_EXCERPTED DATA_:

^^^^^^^^

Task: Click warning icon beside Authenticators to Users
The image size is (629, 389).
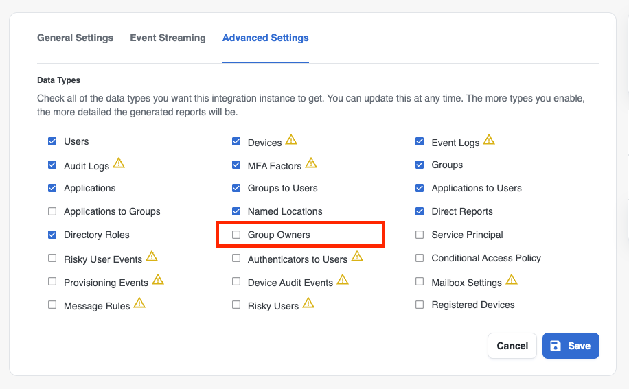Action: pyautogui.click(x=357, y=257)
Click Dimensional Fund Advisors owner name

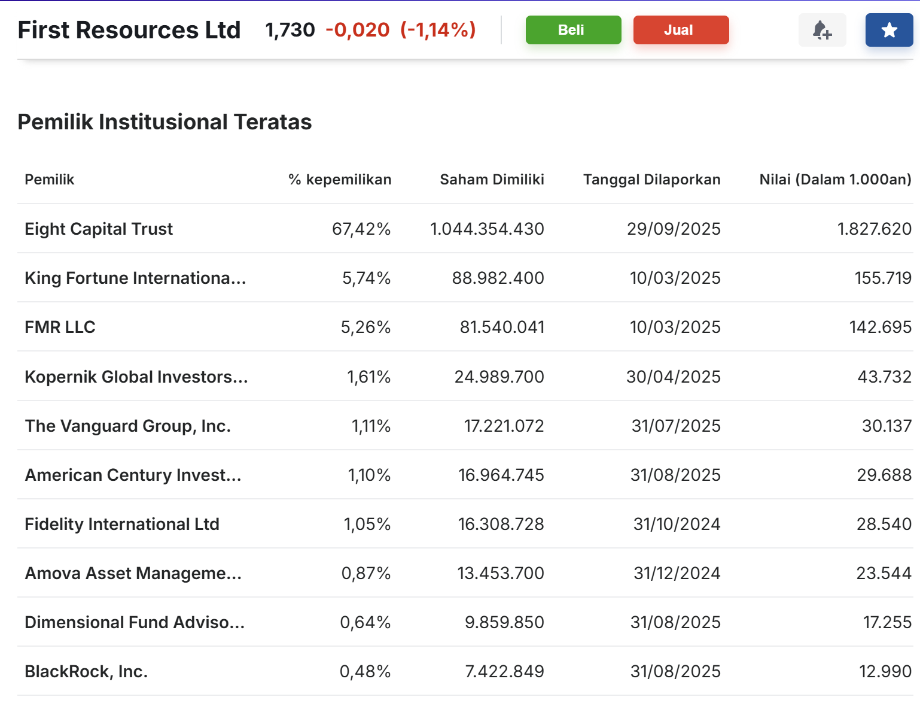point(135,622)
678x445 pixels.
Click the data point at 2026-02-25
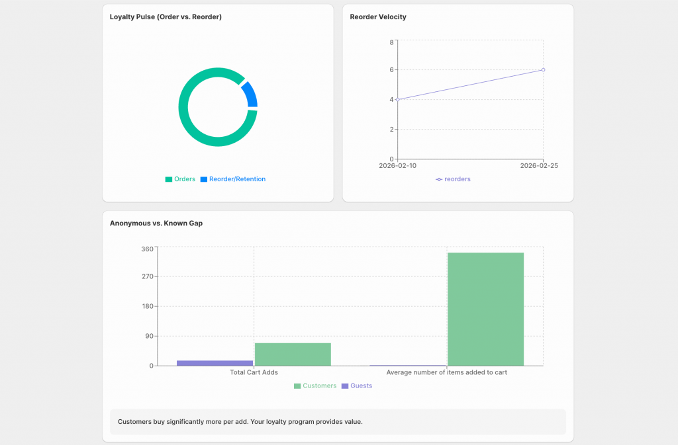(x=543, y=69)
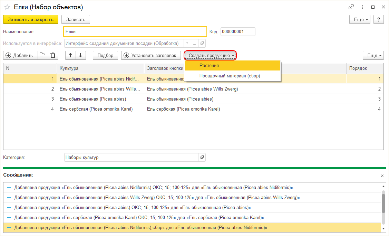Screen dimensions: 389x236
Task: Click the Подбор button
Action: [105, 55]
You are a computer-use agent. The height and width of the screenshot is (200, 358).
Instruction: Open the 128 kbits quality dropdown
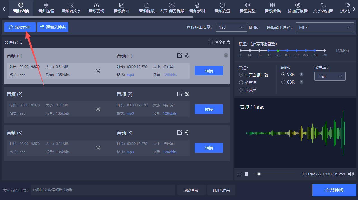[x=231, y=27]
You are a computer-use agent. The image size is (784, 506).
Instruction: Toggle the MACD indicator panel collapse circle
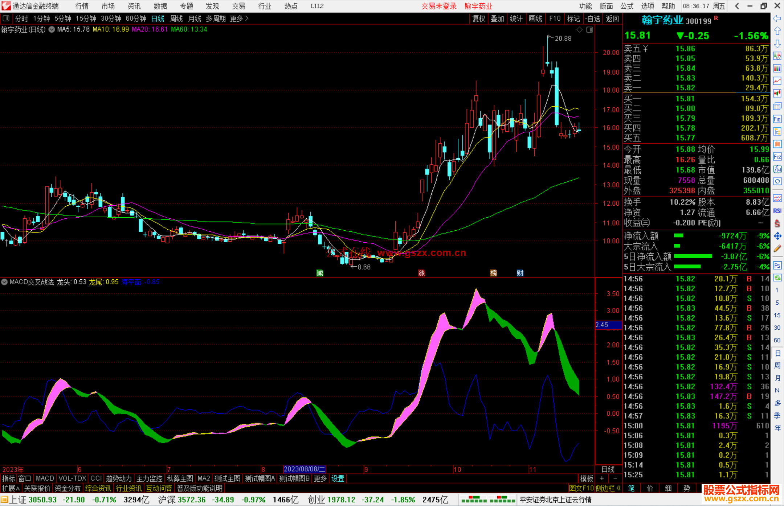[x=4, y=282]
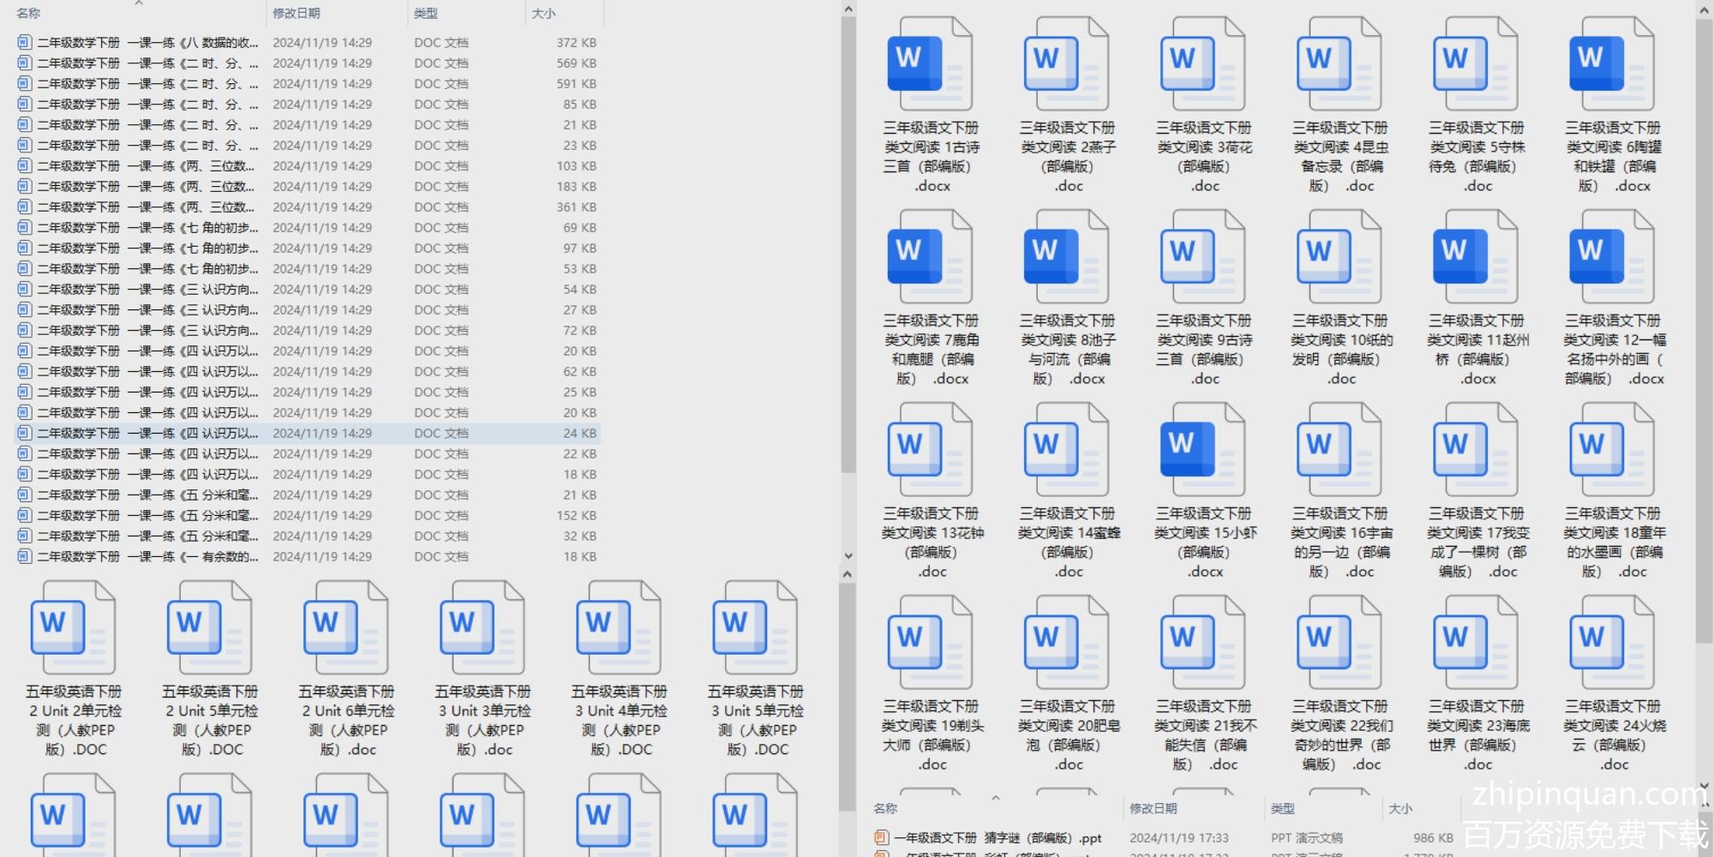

^^^^^^^^

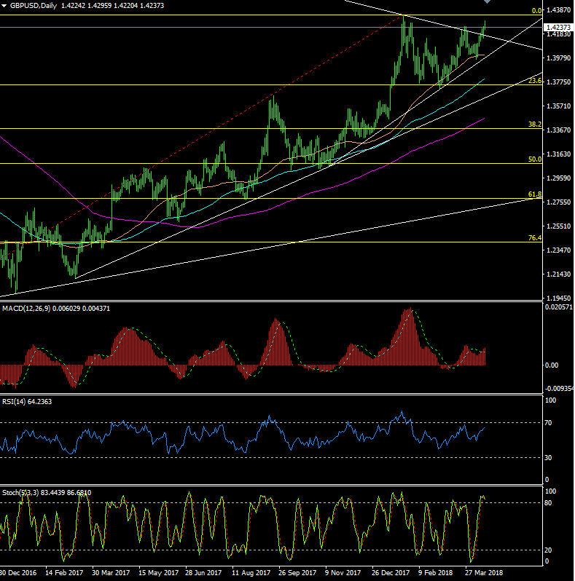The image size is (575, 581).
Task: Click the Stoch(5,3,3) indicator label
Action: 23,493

^^^^^^^^

Retype everything from the line containing "The image size is (575, 581)." down to the line containing "Action: 23,493", both included, leaving out the pictures.

_PROBLEM SOLUTION_:
The image size is (575, 581).
Task: Click the Stoch(5,3,3) indicator label
Action: 23,493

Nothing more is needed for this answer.